In the material, copy out the stretch from the line containing "Image resolution: width=1451" through the end, swapping "circle" for "radio button" and keeping everything else the same.

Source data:

════════════════════

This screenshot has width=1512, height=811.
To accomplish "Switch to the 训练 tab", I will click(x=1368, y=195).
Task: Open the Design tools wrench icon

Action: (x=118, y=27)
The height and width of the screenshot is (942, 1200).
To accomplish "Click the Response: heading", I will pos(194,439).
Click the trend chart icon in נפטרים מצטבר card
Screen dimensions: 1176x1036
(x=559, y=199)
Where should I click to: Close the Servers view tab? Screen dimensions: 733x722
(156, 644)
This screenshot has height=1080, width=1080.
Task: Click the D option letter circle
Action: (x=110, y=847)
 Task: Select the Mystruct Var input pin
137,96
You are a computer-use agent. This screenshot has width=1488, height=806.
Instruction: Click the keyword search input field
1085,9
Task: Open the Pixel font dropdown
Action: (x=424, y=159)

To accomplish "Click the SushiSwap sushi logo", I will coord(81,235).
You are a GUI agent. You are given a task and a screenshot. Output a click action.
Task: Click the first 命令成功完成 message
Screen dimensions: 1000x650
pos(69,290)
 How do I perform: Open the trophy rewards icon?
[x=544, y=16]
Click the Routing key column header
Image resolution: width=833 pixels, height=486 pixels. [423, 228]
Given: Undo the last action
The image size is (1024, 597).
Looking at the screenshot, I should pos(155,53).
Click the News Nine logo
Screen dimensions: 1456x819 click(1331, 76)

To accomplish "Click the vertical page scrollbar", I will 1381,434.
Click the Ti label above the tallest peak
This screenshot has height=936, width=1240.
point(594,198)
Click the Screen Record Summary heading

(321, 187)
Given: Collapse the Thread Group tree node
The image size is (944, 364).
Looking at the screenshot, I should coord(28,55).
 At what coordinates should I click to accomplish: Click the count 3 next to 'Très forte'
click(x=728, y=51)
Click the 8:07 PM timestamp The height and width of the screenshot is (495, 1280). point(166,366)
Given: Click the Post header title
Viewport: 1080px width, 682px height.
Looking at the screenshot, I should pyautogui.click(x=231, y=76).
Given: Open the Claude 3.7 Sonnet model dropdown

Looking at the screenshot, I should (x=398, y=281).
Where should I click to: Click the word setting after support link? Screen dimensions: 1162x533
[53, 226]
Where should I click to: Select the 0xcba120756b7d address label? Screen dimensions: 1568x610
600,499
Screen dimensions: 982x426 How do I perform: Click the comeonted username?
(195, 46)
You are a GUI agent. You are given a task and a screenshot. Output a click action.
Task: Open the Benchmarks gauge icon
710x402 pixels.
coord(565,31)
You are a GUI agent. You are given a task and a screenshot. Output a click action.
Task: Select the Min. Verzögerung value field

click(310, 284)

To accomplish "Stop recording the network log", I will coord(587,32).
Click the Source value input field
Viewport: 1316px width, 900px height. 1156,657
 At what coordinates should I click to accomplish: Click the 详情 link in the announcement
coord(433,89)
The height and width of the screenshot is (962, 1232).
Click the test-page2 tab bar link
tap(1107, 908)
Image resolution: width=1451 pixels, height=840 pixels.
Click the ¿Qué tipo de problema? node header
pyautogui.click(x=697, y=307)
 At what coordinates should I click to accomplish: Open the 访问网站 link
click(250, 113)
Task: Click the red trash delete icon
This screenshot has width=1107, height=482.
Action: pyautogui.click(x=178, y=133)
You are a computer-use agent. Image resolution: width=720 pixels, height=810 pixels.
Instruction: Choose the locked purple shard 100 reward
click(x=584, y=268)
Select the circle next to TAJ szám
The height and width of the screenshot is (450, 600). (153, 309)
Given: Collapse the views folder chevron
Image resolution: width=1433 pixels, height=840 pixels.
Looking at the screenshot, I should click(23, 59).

════════════════════

ANSWER TO THE TASK:
Image resolution: width=1451 pixels, height=840 pixels.
Click the ¿Qué tipo de problema? node header
pyautogui.click(x=697, y=307)
 At what coordinates should I click to accomplish: Open the 访问网站 link
click(250, 113)
Task: Click the red trash delete icon
This screenshot has width=1107, height=482.
Action: pyautogui.click(x=178, y=133)
You are a computer-use agent. Image resolution: width=720 pixels, height=810 pixels.
Instruction: Choose the locked purple shard 100 reward
click(x=584, y=268)
Select the radio button next to TAJ szám
The height and width of the screenshot is (450, 600). (153, 309)
Given: Collapse the views folder chevron
Image resolution: width=1433 pixels, height=840 pixels.
Looking at the screenshot, I should click(23, 59).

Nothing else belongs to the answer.